Observar uma criança brincando é algo muito especial e rico para o estudo de um cantor-ator. A capacidade de imaginar histórias fantásticas e de entrar totalmente dentro delas é uma habilidade que, infelizmente, perde-se ou diminui muito com a vida adulta, e que para um artista é essencial e deve ser totalmente reencontrada.
A imaginação pode ser considerada o superpoder do intérprete. É através da expressão do mundo criado dentro da sua imaginação que o público poderá se encantar, rir e chorar na noite do espetáculo.
Apesar da chama da imaginação fantasiosa normalmente diminuir com a entrada na vida adulta, o uso da imaginação (principalmente da não-fantasiosa, aquela onde a mente cria uma situação possível) continua ocorrendo em diversas situações corriqueiras do dia a dia. Encontrá-las é o primeiro passo.
“Anyone who has rehearsed a conversation with a former lover or praticed quitting before meeting with his or her boss has used imagination as a tool of preparation.” ¹
Como disse Hicks, o autor da frase acima, praticar uma conversa antes que ela aconteça é algo muito comum na vida profissional, acadêmica e social de qualquer um e, ao fazer isso, a ferramenta que está sendo usada é a da imaginação. Comece a partir de hoje, então, a observar situações como essa e analise-as com a finalidade de entender como funcionam.
SE
“…o nosso trabalho numa peça principia com o uso do se, como alavanca para nos erguer da vida quotidiana ao plano da imaginação.
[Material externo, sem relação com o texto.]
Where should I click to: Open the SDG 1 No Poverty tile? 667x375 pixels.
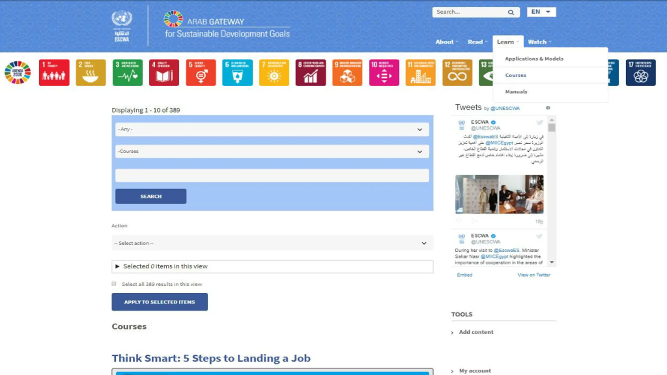[54, 72]
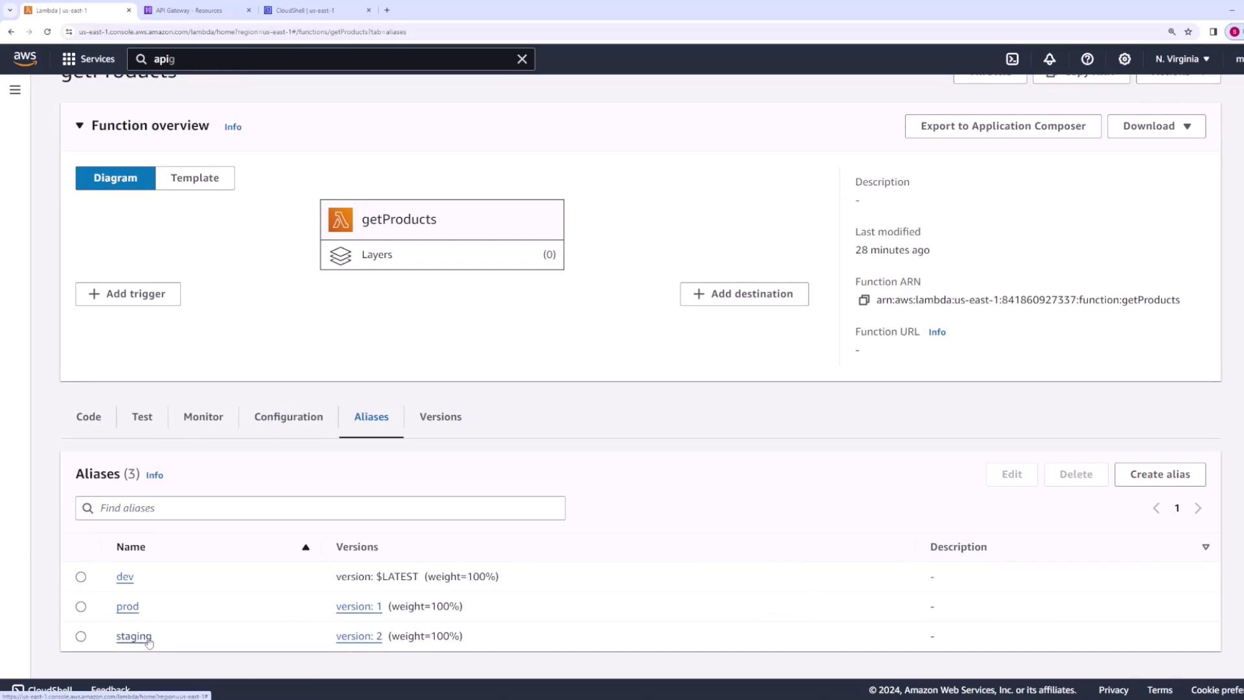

A peça, os seus papéis, são invenções da imaginação do autor, uma série inteira de ses e de circunstâncias dadas, cogitadas por ele. A realidade fatual é coisa que não existe em cena. A arte é produto da imaginação assim como o deve ser a obra do dramaturgo. O ator deve ter por objetivo aplicar sua técnica para fazer da peça uma realidade teatral. Neste processo o maior papel cabe, sem dúvida, à imaginação.” ²
Uma das mais famosas técnicas de interpretação é o uso do se.
Se eu fosse uma cigana e quisesse conquistar um soldado…..
Se eu fosse um príncipe resgatando uma princesa por quem me apaixonei ao ver seu retrato…..
O uso do se facilita o acesso à imaginação e com ele é possível vivenciar situações que só ocorrem dentro da sua mente. Para dominá-lo totalmente, a ponto de criar mundos complexos e cenas muito distantes das da própria vida, é necessário fazer exercícios de imaginação aos poucos, criando, a priori, situações fáceis de serem imaginadas, tais como: se eu ganhasse na loteria o que eu faria, se ele tivesse me pedido em casamento, etc. Podem parecer bobos esses simples exercícios, mas eles são uma excelente forma de achar a chave para a sua imaginação e exercitá-la. Quanto maior for o número de detalhes da situação que está sendo imaginada, mais profundo será seu exercício e mais fértil ficará sua imaginação. Procure imaginar os mínimos detalhes…. como eu reagiria ao conferir meu bilhete da mega-sena? Eu gritaria? Desmaiaria? Ligaria primeiro para quem? Quando ele me pedisse em casamento onde seria? O que estaríamos vestindo, comendo, bebendo, etc?… Outo exercício excelente é o de interagir com objetos imaginários, quando temos uma exteriorização da imaginação, fazendo-a atingir o corpo. Mais uma vez, quanto maiores os detalhes em relação ao objeto, melhor. Interagir com um objeto imaginário por um bom tempo é também um excelente exercício para o desenvolvimento da concentração*, pois qualquer distração fará com o que o objeto “desapareça”. Escreva, por exemplo, uma carta de demissão com objetos imaginários, o papel, a caneta, ou o computador, o teclado, o mouse, onde ficam as teclas…. etc
Na interpretação de um papel (seja ele numa ópera ou numa peça) existem circunstâncias dadas sobre seu personagem que não podem ser esquecidas nem ignoradas (lembre aqui, como encontrá-las), a elas somam-se as circunstâncias criadas por você no estudo sobre ele*, e será a partir da junção de ambas que você começará o uso do se na criação do seu personagem: Se você estivesse nessas circunstâncias como você agiria? Se você fosse de determinado jeito, o que faria nessa situação?….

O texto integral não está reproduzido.